Hundreds of protesters — both those calling for an end to mask mandates and other health measures, and those who oppose that group — converged at city hall on Saturday, each side hurling insults and accusations at the other.
There was also a heavy police presence on Saturday to keep things peaceful but several anti-mask protesters were seen carrying tiki torches, which have a connection to a deadly 2017 white nationalist rally in Charlottesville, Va.
"It has been increasingly clear to me over the last several months that these marches that pretend they are about lifting the lockdown — there is no lockdown by the way, shops are open, schools are open, restaurants are open, people have the ability to go out and do many, many things that they normally would have done — have increasingly become forums for hatred, for white nationalist groups and others to attach themselves to this conversation, such that the original discussion is completely lost," said Nenshi on Monday morning.
"And certainly many of us have been raising the alarm on this for some time. I know Coun. (Jyoti) Gondek and I in particular, even in the summer and the fall, were saying it's time to stop pretending these protests are about anything other than what they are actually about.
"So when we see people with torches marching through the downtown core, we know what that means. It's not about heat, it's not about light, don't be ridiculous. When we see people advertising these marches using pictures from Charlottesville, we know what that means, we know who that's meant to intimidate, and I will tell you right now as a person of colour in this city, I will never be intimidated by that."
Nenshi said torches are becoming a symbol of hate.
"It's not about the tiki, it's the fact they're burning torches," he said.
"What are those torches used for? They're used to light crosses on fire. This is disgusting behavior and frankly we need to denounce it and we need to denounce strongly."
The protest group, called March for Freedom has been holding demonstrations in downtown Calgary almost on a weekly basis, despite bans on outdoor gatherings that have come and gone, since last year.

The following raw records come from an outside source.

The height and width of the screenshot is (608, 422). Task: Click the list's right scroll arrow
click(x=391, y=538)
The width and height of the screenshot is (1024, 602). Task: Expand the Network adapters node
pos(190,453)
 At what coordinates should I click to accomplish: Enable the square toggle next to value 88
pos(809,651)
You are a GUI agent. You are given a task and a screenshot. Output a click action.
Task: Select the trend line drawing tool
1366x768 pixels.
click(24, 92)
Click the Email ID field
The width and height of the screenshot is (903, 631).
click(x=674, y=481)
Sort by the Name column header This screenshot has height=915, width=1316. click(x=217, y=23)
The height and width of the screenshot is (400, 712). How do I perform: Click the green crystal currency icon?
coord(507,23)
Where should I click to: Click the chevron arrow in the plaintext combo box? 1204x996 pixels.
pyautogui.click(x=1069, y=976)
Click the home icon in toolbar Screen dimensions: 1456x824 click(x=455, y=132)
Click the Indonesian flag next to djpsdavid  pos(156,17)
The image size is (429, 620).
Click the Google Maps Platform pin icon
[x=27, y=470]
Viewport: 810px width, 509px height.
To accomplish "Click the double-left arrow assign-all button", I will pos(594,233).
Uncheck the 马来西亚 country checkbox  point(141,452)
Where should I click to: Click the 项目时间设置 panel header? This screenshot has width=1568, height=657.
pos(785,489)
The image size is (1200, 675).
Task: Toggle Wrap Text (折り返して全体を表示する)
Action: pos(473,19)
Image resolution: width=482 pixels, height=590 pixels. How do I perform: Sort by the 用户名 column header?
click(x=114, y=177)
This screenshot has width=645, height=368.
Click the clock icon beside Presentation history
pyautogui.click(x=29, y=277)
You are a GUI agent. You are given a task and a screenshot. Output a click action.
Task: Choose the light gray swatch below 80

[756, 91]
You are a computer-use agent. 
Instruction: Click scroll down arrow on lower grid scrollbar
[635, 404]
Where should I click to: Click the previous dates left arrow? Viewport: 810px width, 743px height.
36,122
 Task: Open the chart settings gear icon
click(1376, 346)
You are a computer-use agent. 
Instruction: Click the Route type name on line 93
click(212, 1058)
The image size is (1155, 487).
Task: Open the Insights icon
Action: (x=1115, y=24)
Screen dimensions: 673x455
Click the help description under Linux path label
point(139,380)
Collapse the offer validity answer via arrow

Calgary police issued a statement on Monday afternoon.
"As a Service, we are required to protect the freedoms as outlined in the Charter of Rights and Freedoms. In this case, we had groups from various opposing beliefs and our officers were focused on keeping everyone involved safe. Despite significant challenges, and the ever-present risk of the situation escalating, our members did a good job in keeping the peace," it read.
"As you can imagine, these events are extremely dynamic and despite planning and working with organizers, we have to make critical judgment calls in the moment to ensure that opposing sides do not clash.
"This can include creating separation between opposing groups or providing what appears to be an escort. We do not take sides, these decisions are based solely on ensuring the safety of all involved."
The statemenet added "very specific thresholds" have to be met to lay criminal charges in relation to inciting hate.
"This threshold is set high and includes inciting hatred against an identifiable group which is likely to lead to a breech of the peace," it read.
"We had officers at the event, including our hate crimes investigator, gathering evidence in relation to this matter. We have liaised with the Crown and it has been determined that the events this weekend did not meet the required threshold for charges.
"We want to reiterate that as an organization we are committed to our efforts toward anti-racism. We do not condone the actions of those who choose to display any symbols associated with hate and also find it extremely distasteful."